Data records START
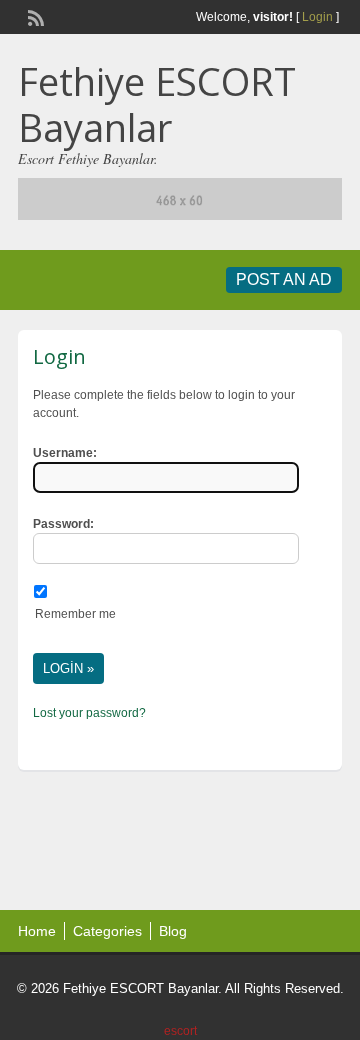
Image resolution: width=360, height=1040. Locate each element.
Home (37, 931)
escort (180, 1031)
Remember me (75, 614)
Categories (107, 931)
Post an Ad (284, 279)
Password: (63, 524)
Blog (173, 931)
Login (317, 17)
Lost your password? (89, 713)
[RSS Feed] (34, 16)
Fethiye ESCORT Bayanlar (157, 104)
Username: (65, 453)
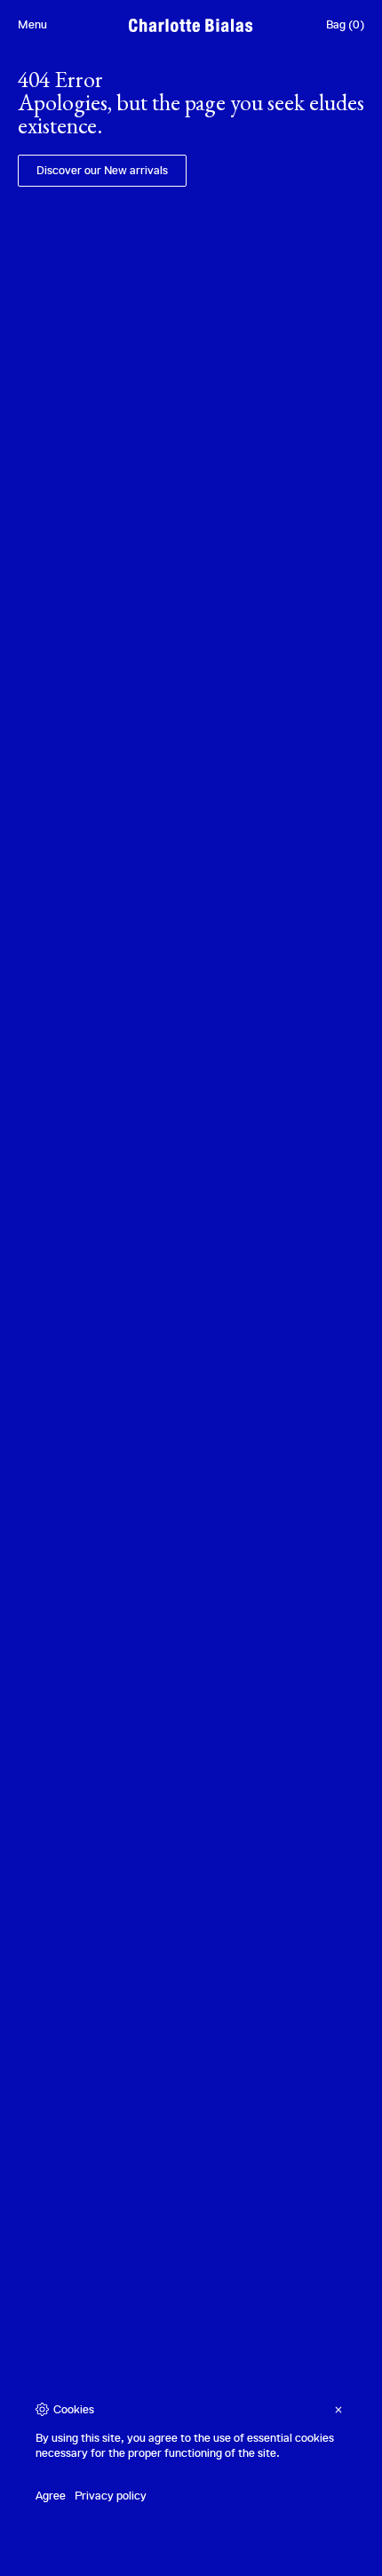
Data records END
[Exercise brief]
From the line that contains "Blog (173, 931)" down to the last line of the material above, every line must be repeated exactly, with pictures removed and both end lines included.

[Exercise output]
Blog (173, 931)
Login (317, 17)
Lost your password? (89, 713)
[RSS Feed] (34, 16)
Fethiye ESCORT Bayanlar (157, 104)
Username: (65, 453)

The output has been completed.